Contrary to what many people today believe and state, American patents do not grant monopolies, but merely the right of inventors to control their innovations for 20 years and to prevent others from using those inventions during that period without the inventor’s permission and, usually, the payment of royalties. A property right, it grants not the exclusive right to make the product but the right to exclude others from doing so without the owner’s consent. The American patent system was designed for everyone, not just the rich and powerful as in England and other countries. Everyone was encouraged to invent, for one could actually make a living by doing so. Yes, it allowed for private gain, but as the means for public good. In President Lincoln’s famous phrase, it “added the fuel of interest to the fire of genius.”

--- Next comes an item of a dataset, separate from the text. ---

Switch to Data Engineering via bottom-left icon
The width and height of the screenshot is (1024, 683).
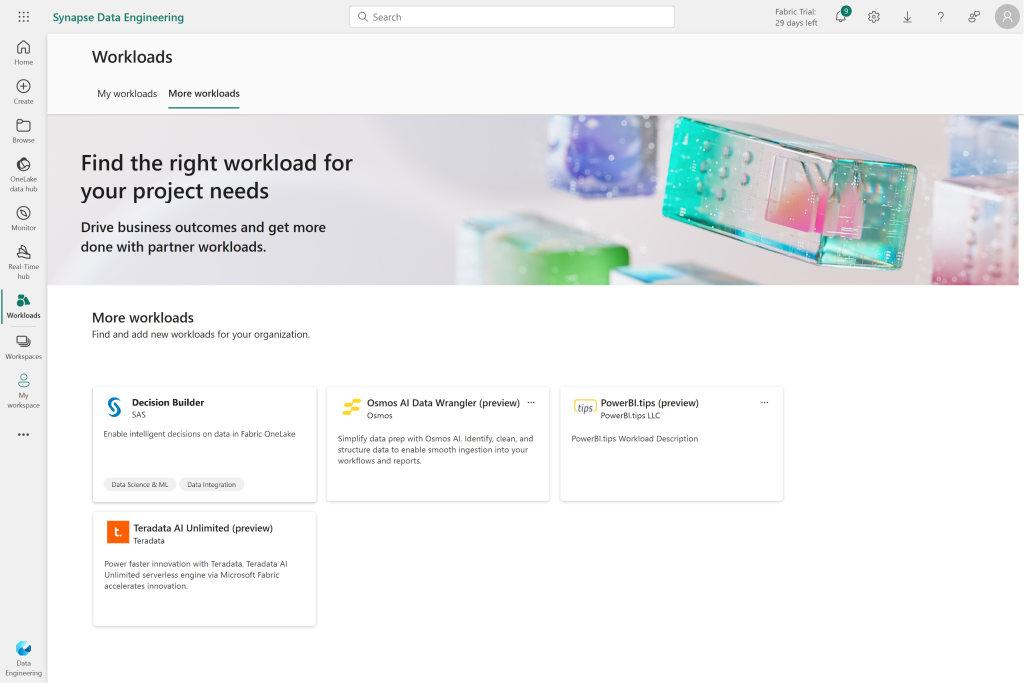click(x=22, y=655)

American industrial development gained momentum over the next two centuries, creating the most technologically-advanced and wealthy society in all history. But in the last decade or so, this steady momentum slowed. Investments in innovation began to dry up. Without approved patents, technology start-ups could not get funded. Some expired while waiting.

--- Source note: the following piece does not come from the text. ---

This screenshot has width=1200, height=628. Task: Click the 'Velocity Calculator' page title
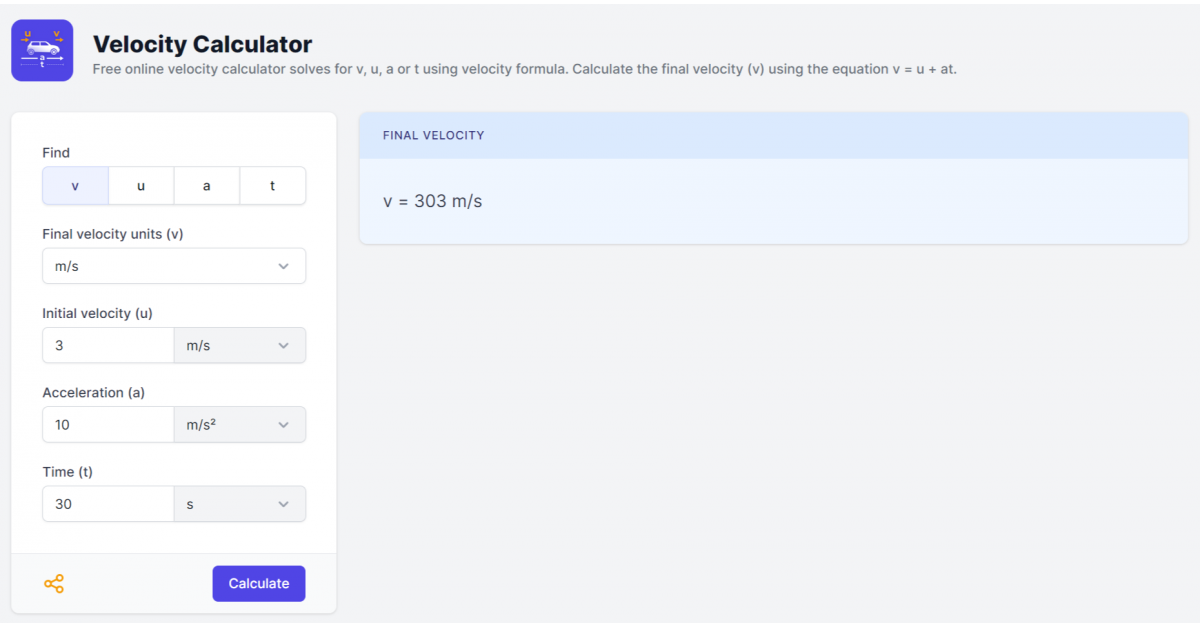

In my opinion, the most important question relating to patent reform and economic recovery is how to rev up this engine of innovation. The answer requires determining the causes of its decline. I conclude that in a single word, the primary cause is DELAY, especially the long delays in obtaining patents on new technology. So the problem lies not primarily in the text of the Patent Act or the procedures it establishes, but in the operations and resources of the patent office and also the courts. The most important step for Congress is to provide the PTO with the resources it needs to examine patent applications expeditiously and carefully.
Over the last decade, while Congressional attention was focused on the Act and procedures in the courts, there developed a gigantic mismatch between the capacity of the PTO and its workload. Today, this gap is so huge as to impede recovery from recession and the job creation so urgently needed in America. Although internal efficiency measures in the PTO can help and are being instituted vigorously by the excellent leadership team under Director David J. Kappos, the gap is so large that it cannot possibly be closed except by a large increase in the resources of the PTO. And, it is needed immediately; in fact, it is years overdue.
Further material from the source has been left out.